The attackers used social engineering to defraud the GoDaddy staff.
Yesterday, security researcher KrebsOnSecurity reported that several cryptocurrency platforms hosted by popular hosting provider Godaddy have been attacked over the past week.
According to KrebsOnSecurity, the attacks began on or around November 13th on cryptocurrency trading platform liquid.com.
Liquid CEO Mike Kayamori said GoDaddy incorrectly transferred control of the account and domain to a malicious actor.
Kayamori added that the move allowed a malicious actor to change DNS records and thus, take control of a number of internal email accounts. Additionally, a malicious actor was able to partially penetrate the liquid.com infrastructure and gain access to document storage.
The second victim was cryptocurrency mining service NiceHash, which on November 18 discovered that some of the settings for its domain registration records at GoDaddy were changed without authorization, briefly redirecting email and web traffic for the site.
NiceHash immediately froze all customers’ funds for 24 hours to prevent the attackers from transferring funds as well as to verify that they had restored their original domain settings.
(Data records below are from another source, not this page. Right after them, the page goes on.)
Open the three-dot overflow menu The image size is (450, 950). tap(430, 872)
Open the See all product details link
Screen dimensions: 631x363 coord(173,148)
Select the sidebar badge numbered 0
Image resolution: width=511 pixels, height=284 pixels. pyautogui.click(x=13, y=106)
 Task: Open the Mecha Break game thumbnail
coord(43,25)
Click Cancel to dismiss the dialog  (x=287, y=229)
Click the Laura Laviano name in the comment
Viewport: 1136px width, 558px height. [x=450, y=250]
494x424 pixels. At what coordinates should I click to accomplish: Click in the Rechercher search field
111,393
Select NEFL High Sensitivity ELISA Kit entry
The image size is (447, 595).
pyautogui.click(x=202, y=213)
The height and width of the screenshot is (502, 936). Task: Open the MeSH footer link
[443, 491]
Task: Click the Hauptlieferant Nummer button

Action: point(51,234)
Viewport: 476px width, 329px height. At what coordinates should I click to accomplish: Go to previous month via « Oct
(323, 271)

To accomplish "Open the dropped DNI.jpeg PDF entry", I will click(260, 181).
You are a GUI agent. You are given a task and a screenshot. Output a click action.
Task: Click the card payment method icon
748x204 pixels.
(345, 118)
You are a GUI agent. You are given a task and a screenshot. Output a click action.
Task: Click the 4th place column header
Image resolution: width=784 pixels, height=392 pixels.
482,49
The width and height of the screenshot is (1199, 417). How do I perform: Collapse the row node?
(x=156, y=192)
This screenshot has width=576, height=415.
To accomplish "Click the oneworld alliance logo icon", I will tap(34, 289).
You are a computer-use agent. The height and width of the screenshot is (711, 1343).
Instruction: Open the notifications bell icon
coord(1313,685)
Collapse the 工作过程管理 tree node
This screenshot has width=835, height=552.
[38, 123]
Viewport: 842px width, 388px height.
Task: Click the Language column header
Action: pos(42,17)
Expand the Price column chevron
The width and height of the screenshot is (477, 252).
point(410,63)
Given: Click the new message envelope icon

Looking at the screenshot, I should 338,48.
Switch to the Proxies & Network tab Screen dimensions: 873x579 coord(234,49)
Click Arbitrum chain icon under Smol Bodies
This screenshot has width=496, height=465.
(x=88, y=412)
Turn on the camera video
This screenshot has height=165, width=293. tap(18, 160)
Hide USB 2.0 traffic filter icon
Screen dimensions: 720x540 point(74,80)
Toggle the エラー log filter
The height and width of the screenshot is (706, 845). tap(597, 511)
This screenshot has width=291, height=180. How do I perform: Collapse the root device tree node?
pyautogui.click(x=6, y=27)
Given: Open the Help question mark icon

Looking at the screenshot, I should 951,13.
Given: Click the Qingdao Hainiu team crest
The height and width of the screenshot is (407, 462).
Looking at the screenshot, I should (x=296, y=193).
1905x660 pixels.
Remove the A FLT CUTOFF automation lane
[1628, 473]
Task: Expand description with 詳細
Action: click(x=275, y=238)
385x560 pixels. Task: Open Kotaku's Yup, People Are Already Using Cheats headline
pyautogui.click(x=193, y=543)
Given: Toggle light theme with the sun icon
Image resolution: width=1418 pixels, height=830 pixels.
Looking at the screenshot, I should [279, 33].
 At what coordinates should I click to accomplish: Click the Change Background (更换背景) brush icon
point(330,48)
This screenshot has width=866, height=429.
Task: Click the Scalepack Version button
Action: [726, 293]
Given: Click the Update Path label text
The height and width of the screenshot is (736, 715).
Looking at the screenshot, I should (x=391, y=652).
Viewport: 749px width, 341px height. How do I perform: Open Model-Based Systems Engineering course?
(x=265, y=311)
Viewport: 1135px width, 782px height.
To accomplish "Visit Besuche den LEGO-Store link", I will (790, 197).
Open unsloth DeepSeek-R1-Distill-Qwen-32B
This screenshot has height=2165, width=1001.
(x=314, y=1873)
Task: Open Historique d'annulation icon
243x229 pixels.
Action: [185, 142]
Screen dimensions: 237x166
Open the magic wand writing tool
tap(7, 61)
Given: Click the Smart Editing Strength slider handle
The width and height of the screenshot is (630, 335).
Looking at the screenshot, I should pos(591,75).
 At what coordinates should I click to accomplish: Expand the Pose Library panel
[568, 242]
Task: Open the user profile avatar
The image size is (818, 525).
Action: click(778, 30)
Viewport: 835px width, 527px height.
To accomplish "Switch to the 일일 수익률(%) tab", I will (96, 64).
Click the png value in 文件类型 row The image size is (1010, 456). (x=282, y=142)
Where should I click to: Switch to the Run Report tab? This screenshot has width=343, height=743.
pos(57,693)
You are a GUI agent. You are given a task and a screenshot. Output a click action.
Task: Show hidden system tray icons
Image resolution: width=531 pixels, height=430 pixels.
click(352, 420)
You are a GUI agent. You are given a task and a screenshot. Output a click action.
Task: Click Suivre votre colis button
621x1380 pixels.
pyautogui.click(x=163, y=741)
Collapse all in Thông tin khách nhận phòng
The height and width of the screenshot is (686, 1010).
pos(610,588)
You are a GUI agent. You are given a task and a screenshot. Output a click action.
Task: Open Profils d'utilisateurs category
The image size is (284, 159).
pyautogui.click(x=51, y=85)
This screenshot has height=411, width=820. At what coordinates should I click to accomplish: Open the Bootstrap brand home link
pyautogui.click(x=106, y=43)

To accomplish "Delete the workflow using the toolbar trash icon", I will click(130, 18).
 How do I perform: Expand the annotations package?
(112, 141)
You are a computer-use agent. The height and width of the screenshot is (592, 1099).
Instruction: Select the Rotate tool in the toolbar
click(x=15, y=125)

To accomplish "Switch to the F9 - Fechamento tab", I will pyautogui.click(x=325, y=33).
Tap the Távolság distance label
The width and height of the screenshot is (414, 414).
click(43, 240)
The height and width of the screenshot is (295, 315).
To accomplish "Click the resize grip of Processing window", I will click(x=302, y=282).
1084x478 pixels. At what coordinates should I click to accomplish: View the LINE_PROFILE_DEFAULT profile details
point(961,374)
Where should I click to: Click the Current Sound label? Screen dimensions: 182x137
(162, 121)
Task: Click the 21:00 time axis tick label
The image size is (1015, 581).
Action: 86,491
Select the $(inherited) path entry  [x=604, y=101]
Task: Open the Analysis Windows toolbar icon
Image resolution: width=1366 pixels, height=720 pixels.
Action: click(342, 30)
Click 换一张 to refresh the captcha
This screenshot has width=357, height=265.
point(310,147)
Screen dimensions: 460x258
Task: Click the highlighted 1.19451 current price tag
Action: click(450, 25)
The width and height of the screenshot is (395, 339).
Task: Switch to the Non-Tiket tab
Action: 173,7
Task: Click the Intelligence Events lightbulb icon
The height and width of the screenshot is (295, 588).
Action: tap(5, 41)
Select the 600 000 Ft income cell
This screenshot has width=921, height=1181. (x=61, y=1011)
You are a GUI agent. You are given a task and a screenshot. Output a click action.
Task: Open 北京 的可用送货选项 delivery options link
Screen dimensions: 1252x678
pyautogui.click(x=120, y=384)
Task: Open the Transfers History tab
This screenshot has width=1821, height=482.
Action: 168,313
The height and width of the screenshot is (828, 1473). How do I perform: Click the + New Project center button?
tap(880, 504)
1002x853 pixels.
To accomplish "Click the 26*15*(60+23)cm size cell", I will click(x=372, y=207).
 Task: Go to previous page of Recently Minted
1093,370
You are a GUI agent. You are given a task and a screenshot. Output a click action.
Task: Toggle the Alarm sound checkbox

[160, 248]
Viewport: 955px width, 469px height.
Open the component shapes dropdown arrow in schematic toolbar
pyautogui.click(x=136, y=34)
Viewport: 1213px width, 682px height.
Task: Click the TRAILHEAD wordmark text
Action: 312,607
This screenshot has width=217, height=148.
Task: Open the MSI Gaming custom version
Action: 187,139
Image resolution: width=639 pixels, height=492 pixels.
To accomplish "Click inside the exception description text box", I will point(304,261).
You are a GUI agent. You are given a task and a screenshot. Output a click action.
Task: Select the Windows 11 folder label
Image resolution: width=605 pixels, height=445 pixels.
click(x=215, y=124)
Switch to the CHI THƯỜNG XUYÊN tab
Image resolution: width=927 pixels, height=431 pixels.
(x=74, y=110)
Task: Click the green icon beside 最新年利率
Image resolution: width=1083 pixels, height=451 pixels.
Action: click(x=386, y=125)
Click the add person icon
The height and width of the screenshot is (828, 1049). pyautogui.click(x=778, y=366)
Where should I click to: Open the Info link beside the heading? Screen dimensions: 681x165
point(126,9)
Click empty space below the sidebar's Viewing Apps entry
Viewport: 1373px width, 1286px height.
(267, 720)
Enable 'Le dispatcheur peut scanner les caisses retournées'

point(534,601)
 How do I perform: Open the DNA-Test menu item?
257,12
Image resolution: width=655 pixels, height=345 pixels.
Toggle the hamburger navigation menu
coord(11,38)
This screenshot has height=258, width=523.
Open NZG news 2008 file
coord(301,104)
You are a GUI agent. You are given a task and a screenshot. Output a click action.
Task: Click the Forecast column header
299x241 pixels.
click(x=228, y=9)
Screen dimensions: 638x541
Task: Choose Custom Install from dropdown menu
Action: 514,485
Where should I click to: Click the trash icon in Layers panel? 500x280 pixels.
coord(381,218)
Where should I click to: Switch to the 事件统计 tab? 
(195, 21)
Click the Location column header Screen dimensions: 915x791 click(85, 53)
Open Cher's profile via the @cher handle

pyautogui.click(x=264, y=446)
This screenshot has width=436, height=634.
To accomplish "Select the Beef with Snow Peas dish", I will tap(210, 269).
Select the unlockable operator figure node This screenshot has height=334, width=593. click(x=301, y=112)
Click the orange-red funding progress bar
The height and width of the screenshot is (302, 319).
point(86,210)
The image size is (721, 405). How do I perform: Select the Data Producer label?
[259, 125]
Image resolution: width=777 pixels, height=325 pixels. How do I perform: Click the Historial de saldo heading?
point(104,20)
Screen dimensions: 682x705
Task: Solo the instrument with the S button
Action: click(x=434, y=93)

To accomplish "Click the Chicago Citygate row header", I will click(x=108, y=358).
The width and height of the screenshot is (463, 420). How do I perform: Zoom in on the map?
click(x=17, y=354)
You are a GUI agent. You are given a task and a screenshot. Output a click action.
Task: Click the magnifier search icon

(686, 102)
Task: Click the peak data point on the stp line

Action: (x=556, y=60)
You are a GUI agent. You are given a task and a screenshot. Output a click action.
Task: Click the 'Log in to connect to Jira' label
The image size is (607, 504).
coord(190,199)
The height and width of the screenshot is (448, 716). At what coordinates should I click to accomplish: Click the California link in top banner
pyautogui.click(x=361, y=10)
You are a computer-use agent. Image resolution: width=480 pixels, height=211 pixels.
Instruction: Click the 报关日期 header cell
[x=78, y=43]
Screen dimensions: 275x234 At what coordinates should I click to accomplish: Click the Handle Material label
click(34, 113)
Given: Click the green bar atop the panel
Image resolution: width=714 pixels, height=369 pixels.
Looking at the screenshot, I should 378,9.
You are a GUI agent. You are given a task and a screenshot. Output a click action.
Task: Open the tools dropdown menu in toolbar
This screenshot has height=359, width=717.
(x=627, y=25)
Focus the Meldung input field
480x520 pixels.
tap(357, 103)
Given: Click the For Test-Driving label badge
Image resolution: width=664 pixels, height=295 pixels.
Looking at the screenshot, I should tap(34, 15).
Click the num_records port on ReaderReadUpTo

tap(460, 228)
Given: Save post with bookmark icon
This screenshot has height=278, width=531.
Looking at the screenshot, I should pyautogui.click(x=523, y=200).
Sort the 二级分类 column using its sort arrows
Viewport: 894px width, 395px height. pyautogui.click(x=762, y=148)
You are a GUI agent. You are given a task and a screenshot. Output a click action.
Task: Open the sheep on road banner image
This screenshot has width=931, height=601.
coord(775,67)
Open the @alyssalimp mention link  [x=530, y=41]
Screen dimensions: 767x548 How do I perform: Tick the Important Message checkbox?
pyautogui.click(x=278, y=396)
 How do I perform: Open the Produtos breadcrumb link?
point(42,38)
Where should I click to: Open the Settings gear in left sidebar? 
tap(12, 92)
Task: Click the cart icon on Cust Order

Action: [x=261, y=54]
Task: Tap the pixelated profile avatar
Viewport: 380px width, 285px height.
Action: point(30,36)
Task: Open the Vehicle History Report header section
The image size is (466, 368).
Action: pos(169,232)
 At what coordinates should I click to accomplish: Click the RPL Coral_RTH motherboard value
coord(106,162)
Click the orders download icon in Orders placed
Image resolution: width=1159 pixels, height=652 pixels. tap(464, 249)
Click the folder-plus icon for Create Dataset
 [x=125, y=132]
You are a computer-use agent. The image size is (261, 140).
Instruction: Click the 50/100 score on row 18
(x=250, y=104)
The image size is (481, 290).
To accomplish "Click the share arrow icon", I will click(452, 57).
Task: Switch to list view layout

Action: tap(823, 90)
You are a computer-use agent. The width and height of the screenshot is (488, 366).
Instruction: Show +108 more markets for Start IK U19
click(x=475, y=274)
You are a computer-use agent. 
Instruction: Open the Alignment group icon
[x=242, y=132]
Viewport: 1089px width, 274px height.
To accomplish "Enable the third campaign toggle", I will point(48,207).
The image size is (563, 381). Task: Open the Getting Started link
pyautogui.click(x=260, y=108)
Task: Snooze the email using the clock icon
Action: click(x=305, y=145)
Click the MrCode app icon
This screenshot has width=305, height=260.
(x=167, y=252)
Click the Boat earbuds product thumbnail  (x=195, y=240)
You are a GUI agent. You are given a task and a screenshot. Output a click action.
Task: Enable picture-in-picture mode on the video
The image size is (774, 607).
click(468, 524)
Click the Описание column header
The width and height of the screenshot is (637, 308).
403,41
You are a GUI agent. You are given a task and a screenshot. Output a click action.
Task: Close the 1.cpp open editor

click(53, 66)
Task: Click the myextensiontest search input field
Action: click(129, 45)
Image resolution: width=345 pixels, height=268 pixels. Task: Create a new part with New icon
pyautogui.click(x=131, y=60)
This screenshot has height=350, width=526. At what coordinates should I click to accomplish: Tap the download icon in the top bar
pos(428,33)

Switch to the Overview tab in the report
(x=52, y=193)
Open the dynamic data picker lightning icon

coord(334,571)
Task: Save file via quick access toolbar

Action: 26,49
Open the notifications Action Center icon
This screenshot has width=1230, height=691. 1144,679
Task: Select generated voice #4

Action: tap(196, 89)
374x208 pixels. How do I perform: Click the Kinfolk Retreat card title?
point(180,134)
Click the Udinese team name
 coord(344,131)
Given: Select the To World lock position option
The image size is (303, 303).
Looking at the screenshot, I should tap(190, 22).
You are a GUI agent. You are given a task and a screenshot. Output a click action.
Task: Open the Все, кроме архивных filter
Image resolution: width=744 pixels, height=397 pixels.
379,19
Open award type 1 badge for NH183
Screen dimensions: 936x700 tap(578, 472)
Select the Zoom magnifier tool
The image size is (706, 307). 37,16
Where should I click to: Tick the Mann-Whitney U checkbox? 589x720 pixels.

The company advised its clients to change their passwords and activate 2FA security.
Social engineering, where an attacker impersonates users to defraud administrators, has proven to be a popular tool for criminals looking to pilfer crypto riches. As Cointelegraph has previously reported, a Twitter hack where attackers gained control of top user handles such as Barack Obama and solicited Bitcoin, was also executed with social engineering.